The 2000s' Most Underrated Adult Cartoon Turns 25 — It's Time for a Reboot
The 2000s didn’t just grow up cartoons—they detonated a global animation boom that sent anime like Dragon Ball Z into the mainstream and set the stage for today’s heavyweights Harley Quinn, Invincible, and Hazbin Hotel.
Adult animation is everywhere now — 'Harley Quinn', 'Invincible', 'Hazbin Hotel', pick your poison — but the 2000s are the reason the lane even exists. That boom brought a ton of TV to life, some of it iconic, a lot of it forgotten. One oddball that never got a fair shake just turned 25, and I still think it deserves another swing: 'The Oblongs'.

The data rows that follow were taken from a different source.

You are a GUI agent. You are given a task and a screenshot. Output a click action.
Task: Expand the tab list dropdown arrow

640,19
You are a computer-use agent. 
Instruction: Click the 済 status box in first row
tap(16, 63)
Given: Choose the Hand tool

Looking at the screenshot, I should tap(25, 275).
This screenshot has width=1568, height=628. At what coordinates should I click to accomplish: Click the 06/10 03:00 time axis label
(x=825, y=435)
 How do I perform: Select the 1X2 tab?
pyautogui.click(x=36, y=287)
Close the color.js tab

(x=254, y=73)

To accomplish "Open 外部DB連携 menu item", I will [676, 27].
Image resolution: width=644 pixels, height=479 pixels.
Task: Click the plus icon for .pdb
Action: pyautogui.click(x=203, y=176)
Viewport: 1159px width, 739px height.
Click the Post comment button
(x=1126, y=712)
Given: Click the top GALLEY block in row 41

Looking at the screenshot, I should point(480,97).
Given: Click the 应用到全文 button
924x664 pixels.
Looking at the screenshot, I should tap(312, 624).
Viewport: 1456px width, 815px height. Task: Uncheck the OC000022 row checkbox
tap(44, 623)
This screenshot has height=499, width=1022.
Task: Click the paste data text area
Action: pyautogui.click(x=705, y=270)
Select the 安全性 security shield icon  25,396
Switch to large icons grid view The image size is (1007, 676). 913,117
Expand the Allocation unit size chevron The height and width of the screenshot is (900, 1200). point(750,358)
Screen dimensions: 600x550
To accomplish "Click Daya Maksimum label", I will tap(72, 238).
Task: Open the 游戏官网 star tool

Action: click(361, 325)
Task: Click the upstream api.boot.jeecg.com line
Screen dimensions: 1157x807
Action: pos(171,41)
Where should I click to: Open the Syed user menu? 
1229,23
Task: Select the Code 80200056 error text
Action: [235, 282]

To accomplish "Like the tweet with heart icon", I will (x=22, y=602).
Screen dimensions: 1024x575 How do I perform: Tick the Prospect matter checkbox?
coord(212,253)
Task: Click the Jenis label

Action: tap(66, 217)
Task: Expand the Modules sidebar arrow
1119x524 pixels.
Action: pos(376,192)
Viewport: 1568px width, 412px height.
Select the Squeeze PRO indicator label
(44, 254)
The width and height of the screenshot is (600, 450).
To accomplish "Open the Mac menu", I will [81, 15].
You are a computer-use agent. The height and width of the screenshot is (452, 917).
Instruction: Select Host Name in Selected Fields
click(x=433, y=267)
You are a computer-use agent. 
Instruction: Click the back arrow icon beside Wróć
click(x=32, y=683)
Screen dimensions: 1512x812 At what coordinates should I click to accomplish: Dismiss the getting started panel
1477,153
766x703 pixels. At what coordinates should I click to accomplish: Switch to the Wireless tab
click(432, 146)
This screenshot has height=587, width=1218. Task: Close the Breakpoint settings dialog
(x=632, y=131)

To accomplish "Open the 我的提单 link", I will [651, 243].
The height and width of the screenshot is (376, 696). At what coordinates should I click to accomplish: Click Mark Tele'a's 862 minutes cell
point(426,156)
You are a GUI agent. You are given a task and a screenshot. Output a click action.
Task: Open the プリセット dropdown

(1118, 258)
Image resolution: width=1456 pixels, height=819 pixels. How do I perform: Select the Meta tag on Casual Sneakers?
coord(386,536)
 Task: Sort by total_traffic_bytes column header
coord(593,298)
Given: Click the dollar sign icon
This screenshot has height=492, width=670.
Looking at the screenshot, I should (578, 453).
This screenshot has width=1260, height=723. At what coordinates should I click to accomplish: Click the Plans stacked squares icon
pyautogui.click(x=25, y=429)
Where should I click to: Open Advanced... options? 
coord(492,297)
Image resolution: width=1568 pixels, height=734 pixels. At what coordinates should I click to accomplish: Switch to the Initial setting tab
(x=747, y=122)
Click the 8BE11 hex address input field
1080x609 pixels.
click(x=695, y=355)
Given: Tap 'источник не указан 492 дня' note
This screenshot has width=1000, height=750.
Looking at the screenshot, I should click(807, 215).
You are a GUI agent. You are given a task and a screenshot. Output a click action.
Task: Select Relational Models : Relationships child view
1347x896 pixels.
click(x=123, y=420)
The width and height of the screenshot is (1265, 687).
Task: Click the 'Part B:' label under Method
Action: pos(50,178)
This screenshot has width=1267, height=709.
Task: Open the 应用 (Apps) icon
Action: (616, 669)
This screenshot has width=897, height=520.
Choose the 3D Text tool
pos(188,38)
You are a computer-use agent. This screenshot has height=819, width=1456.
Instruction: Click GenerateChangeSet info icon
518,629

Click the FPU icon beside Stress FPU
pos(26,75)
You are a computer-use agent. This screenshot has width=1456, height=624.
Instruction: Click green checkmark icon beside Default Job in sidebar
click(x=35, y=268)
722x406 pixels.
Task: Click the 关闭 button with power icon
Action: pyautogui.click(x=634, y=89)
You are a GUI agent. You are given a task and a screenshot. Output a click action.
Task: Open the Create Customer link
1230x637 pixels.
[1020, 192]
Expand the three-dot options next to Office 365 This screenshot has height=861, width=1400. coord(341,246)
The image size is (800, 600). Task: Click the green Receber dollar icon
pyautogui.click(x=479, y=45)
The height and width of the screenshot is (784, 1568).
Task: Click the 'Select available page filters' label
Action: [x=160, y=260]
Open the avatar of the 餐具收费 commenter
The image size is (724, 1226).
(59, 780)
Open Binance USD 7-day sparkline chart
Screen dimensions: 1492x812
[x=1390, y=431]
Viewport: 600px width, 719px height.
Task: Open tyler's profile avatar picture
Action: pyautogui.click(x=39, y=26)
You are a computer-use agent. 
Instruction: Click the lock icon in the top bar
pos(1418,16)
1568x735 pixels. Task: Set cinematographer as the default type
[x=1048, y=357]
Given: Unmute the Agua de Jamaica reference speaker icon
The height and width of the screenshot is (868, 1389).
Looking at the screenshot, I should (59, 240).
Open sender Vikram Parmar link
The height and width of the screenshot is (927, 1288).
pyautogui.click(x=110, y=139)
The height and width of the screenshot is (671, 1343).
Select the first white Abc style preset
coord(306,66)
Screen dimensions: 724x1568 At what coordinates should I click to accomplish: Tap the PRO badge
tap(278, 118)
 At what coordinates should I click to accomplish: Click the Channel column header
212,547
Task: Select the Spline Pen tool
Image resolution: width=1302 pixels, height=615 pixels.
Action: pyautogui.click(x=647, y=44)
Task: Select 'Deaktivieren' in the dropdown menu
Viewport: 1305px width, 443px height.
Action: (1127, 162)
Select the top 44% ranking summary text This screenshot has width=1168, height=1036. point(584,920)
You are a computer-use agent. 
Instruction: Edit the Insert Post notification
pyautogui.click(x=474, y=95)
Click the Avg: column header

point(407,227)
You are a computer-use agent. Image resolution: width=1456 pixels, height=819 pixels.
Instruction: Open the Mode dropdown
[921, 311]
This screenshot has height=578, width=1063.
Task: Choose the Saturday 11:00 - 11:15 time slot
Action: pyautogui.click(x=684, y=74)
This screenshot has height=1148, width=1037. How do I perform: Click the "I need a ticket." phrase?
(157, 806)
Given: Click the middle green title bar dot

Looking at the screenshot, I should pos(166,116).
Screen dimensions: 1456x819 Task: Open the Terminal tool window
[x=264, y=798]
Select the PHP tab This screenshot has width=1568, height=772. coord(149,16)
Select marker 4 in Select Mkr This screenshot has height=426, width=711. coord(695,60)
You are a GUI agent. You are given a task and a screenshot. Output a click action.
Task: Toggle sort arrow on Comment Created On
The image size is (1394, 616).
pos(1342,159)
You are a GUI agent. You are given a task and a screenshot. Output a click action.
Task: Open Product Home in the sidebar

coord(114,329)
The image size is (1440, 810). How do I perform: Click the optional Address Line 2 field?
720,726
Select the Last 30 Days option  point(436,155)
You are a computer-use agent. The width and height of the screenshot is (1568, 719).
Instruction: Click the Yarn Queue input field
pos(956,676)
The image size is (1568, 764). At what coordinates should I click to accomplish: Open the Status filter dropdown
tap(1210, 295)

How we got here: the 2000s blew the doors open
Back then, anime bulldozed into the mainstream with 'Dragon Ball Z', 'One Piece', 'Naruto', and 'Bleach'. On the American side, audiences warmed up to adult-leaning animated sitcoms — 'Family Guy', 'American Dad', 'South Park' — with HBO 's 'Spawn' doing early trailblazing. Even Cartoon Network tilted older with Genndy Tartakovsky stepping in and dropping 'Samurai Jack'. A lot from that era stuck. A lot also slipped through the cracks. 'The Oblongs' is one of the latter.
'The Oblongs' in one weird, bleak sentence
Premiering April 1, 2001 on The WB (pre-CW), 'The Oblongs' followed a relentlessly upbeat family living in a polluted valley where toxic runoff literally reshaped their bodies — and their day-to-day.
- Bob Oblong (Will Ferrell): the cheerful dad with no arms or legs.
- Marie 'Pickles' Oblong (Jean Smart): mom, an ex-rich girl from across town who moved to the Valley and lost her hair along the way.
- Biff and Chip (Randy and Jason Sklar): teen conjoined twins sharing one leg and very different personalities.
- Milo (Pamela Adlon): the middle kid dealing with mental and social disorders.
- Beth (Jeannie Elias): the youngest and only daughter, with a gnarly growth sprouting from her head.
- Grammy: the vegetative grandmother in a wheelchair who communicates via a red light/green light box.
The show it actually was
Beneath the mutations, it was a straight-up sitcom about scraping by. Think: job headaches, school humiliations, awkward romances, coming-of-age messiness. The bigger backdrop was a very pointed class divide — the wealthy 'Hills' lording it over the exploited 'Valley' — and a city poisoned by the people cashing the checks.
A short, messy run
Only 13 episodes got made. The WB aired 8 of them, then axed the series in under two months. Adult Swim picked up the strays, running the full set on cable in the summer and fall of 2002. A 2005 DVD release ( 'The Oblongs: The Complete Twisted Series') helped it pick up a small cult, and then it quietly faded again. You can watch the whole thing now on Tubi.
Why it plays better in 2026 than it did in 2001
At the time, the show got dinged for being too dark and too mean; now that exact tone is a feature, not a bug. We celebrate series like 'Hazbin Hotel', 'Rick and Morty', and, yes, the immortal 'South Park' for skewering society with a grin and a flamethrower. 'The Oblongs' was doing a cruder, earlier version of that, and a lot of its targets have only gotten more relevant. Income inequality as a daily reality? Check. Towns wrecked by environmental dumping? Also check — and no, it does not feel exaggerated anymore (see: Flint, Michigan).
Also: look who was in it
It doubled as an early showcase for people who blew up right after: Will Ferrell went on a 2000s tear ('Anchorman ', 'Step Brothers ', 'Talladega Nights'). Jean Smart became a TV juggernaut and has been cleaning up at the Emmys for 'Hacks'. And Pamela Adlon is, well, Pamela Adlon.
Quick nerd note because the timeline gets fuzzy in some write-ups: Adlon had already been voicing Bobby Hill on 'King of the Hill' since 1997, so her 'Oblongs' run sits between peak Bobby and the later phase of her career, not the other way around.
So... reboot it?
If we are dusting off every 90s and 2000s animated oddity for a revival, this one is past due. The premise is timely, the humor lane is now mainstream, and the original run is short enough to modernize without stepping on nostalgia. It got kneecapped by timing and squeamish broadcast TV standards — not by lack of potential.
If you want to see what I mean, the whole run is streaming on Tubi.